Required task:
Copy out, unchanged, the stretch of entries that begins with the line containing "959x498 pixels. How" and ends with the line containing "(x=375, y=30)", including both of those lines.

Entries for pointing at words and elements:

((

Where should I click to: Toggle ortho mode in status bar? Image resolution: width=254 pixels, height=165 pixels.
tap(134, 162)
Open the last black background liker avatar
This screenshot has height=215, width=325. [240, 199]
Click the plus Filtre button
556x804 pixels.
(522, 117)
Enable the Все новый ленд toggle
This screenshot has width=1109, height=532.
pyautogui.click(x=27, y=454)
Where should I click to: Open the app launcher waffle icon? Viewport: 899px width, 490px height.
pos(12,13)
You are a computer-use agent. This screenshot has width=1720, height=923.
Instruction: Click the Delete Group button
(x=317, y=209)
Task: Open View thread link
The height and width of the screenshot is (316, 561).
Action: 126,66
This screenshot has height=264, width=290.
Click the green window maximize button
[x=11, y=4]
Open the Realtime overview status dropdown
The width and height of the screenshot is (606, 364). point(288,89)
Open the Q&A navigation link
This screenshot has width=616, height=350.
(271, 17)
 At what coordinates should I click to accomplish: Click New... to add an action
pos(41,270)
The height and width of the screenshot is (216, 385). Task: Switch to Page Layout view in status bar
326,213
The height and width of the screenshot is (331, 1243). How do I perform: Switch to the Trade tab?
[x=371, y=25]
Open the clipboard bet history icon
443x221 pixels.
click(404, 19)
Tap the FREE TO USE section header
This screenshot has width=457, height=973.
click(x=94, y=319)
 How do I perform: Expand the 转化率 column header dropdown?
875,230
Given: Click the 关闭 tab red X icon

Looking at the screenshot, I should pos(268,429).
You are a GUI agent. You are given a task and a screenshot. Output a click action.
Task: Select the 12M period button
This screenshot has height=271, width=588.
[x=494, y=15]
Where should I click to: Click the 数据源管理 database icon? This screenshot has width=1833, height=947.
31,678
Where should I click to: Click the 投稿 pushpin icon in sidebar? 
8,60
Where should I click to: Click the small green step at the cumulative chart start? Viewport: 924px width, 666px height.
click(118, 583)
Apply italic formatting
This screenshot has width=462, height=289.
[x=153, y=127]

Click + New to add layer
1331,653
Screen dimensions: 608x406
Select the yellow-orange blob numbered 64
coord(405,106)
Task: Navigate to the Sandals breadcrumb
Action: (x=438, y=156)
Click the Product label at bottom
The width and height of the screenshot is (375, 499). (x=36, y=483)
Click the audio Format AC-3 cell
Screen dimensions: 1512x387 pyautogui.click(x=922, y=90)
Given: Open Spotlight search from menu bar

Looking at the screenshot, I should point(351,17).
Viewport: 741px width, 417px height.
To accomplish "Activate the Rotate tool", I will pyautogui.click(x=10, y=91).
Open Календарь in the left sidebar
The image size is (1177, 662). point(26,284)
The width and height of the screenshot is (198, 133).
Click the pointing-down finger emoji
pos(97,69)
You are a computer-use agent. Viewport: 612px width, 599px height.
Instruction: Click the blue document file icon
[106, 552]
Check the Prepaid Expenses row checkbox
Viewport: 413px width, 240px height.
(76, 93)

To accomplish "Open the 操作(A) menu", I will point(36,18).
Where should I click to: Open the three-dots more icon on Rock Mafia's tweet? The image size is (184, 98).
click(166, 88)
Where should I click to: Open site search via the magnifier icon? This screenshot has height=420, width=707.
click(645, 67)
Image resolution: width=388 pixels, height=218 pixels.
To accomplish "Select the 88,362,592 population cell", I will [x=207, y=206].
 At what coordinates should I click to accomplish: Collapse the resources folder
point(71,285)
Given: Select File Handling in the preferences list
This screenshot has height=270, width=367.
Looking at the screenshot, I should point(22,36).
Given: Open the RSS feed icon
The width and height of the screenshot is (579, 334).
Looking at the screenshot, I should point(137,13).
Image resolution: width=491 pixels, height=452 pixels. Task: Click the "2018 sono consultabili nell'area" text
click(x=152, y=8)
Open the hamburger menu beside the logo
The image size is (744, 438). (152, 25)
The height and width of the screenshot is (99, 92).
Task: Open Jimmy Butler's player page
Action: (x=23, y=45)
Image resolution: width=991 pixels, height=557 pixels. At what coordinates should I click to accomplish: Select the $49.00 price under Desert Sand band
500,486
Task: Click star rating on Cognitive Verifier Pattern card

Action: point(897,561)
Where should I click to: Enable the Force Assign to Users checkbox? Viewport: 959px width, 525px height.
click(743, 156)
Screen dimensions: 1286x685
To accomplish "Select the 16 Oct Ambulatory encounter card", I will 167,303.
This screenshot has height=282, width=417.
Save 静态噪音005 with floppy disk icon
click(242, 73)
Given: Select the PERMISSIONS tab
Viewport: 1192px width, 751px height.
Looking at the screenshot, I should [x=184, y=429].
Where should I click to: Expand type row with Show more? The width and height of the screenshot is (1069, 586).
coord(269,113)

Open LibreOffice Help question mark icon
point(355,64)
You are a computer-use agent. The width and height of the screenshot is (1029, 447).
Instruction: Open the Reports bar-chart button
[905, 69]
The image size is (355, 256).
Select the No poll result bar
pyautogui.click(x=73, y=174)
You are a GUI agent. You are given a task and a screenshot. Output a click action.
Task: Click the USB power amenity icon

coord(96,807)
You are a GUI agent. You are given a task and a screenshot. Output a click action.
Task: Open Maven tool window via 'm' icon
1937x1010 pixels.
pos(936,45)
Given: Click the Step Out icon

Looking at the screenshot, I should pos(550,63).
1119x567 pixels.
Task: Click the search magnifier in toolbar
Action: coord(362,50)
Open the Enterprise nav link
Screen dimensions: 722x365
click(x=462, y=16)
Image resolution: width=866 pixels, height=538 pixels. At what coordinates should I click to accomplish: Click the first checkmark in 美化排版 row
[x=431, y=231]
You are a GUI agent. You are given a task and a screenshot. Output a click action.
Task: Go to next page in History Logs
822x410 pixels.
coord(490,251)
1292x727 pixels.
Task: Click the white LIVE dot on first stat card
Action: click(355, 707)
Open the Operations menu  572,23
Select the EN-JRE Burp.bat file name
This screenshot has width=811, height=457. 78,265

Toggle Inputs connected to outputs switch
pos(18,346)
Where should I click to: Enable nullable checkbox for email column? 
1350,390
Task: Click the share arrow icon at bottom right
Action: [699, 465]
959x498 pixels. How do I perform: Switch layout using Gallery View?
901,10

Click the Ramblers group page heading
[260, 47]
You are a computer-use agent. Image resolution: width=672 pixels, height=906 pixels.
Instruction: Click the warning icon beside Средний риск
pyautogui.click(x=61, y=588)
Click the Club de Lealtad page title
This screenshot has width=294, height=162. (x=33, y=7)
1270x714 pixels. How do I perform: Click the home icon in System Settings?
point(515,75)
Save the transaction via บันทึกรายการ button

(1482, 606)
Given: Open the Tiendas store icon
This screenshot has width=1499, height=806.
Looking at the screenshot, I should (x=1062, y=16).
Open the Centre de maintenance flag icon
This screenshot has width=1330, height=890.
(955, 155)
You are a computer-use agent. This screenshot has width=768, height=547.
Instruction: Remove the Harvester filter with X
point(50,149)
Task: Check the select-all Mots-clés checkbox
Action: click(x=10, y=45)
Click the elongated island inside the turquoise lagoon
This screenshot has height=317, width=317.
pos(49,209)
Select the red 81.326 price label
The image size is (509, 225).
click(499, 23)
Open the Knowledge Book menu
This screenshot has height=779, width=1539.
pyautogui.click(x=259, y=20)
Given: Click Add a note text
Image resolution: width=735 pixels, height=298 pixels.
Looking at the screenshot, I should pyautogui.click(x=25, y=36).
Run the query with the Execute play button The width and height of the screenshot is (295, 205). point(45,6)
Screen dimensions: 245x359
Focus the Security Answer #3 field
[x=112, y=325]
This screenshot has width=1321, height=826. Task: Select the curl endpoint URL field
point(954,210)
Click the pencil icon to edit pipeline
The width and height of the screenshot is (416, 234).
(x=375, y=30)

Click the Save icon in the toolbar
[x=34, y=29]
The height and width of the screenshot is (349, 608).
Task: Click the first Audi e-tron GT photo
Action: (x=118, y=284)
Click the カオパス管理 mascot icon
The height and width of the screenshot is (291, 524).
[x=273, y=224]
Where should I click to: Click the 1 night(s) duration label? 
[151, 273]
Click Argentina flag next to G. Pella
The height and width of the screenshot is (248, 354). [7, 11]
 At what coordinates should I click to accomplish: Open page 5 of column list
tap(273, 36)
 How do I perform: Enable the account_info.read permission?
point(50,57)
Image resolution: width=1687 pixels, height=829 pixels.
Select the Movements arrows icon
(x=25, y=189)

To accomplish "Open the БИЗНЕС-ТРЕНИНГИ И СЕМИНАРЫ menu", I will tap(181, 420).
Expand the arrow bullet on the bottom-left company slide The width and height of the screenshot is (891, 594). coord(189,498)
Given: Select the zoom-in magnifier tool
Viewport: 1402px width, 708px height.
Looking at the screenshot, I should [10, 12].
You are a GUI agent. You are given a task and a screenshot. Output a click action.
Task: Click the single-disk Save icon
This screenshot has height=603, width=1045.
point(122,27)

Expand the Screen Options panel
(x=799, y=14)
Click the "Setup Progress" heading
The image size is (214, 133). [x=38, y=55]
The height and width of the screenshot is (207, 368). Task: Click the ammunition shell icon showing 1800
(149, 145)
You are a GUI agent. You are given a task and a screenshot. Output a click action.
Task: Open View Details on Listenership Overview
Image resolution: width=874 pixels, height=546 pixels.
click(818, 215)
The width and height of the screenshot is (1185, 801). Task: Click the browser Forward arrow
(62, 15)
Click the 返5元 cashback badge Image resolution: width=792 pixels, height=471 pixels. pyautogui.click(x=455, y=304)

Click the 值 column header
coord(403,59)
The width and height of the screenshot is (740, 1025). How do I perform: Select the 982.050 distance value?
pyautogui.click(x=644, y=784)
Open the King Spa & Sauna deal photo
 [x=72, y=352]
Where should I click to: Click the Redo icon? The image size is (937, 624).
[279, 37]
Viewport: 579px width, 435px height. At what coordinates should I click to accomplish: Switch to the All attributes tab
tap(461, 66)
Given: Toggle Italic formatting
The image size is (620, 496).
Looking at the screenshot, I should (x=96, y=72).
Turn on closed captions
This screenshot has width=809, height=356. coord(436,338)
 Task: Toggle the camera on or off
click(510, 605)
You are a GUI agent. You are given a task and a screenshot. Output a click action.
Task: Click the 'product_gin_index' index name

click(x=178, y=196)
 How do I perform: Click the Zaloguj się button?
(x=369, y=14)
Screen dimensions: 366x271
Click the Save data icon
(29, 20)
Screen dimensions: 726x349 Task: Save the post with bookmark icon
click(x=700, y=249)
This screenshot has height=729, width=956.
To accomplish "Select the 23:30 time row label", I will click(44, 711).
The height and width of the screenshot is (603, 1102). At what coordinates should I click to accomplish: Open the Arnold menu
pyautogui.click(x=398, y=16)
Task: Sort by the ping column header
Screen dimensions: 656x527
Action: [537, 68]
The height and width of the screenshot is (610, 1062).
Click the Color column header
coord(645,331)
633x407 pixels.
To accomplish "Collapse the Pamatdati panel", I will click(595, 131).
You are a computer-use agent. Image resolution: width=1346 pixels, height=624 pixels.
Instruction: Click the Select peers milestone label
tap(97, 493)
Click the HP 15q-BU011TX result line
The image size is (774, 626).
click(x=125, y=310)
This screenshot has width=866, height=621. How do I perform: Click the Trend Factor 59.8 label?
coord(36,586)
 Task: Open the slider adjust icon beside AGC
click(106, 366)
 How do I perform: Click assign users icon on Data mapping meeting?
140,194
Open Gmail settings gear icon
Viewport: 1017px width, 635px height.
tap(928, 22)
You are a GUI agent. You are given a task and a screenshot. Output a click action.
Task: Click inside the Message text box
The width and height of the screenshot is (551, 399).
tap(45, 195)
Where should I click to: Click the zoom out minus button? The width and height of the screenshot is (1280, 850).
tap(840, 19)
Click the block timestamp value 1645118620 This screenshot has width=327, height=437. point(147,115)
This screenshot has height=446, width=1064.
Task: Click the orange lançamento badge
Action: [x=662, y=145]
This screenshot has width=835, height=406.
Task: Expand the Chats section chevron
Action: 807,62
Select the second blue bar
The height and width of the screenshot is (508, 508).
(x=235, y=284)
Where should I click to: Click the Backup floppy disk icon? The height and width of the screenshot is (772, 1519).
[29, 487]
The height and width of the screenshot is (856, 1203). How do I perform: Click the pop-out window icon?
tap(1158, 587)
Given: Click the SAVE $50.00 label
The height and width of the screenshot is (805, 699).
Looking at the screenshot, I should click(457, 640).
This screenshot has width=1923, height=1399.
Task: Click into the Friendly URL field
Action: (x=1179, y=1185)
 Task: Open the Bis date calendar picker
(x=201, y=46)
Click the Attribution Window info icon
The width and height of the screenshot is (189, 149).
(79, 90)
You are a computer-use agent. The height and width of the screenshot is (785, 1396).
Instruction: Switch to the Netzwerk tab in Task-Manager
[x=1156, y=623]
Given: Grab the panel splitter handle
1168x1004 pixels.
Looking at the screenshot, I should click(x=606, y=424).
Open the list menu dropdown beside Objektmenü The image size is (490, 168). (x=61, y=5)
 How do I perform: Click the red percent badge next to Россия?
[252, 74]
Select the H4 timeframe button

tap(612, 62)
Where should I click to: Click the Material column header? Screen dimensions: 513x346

))

Worked solution:
959x498 pixels. How do I perform: Switch layout using Gallery View?
901,10

Click the Ramblers group page heading
[260, 47]
You are a computer-use agent. Image resolution: width=672 pixels, height=906 pixels.
Instruction: Click the warning icon beside Средний риск
pyautogui.click(x=61, y=588)
Click the Club de Lealtad page title
This screenshot has width=294, height=162. (x=33, y=7)
1270x714 pixels. How do I perform: Click the home icon in System Settings?
point(515,75)
Save the transaction via บันทึกรายการ button

(1482, 606)
Given: Open the Tiendas store icon
This screenshot has width=1499, height=806.
Looking at the screenshot, I should (x=1062, y=16).
Open the Centre de maintenance flag icon
This screenshot has width=1330, height=890.
(955, 155)
You are a computer-use agent. This screenshot has width=768, height=547.
Instruction: Remove the Harvester filter with X
point(50,149)
Task: Check the select-all Mots-clés checkbox
Action: click(x=10, y=45)
Click the elongated island inside the turquoise lagoon
This screenshot has height=317, width=317.
pos(49,209)
Select the red 81.326 price label
The image size is (509, 225).
click(499, 23)
Open the Knowledge Book menu
This screenshot has height=779, width=1539.
pyautogui.click(x=259, y=20)
Given: Click Add a note text
Image resolution: width=735 pixels, height=298 pixels.
Looking at the screenshot, I should pyautogui.click(x=25, y=36).
Run the query with the Execute play button The width and height of the screenshot is (295, 205). point(45,6)
Screen dimensions: 245x359
Focus the Security Answer #3 field
[x=112, y=325]
This screenshot has width=1321, height=826. Task: Select the curl endpoint URL field
point(954,210)
Click the pencil icon to edit pipeline
The width and height of the screenshot is (416, 234).
(x=375, y=30)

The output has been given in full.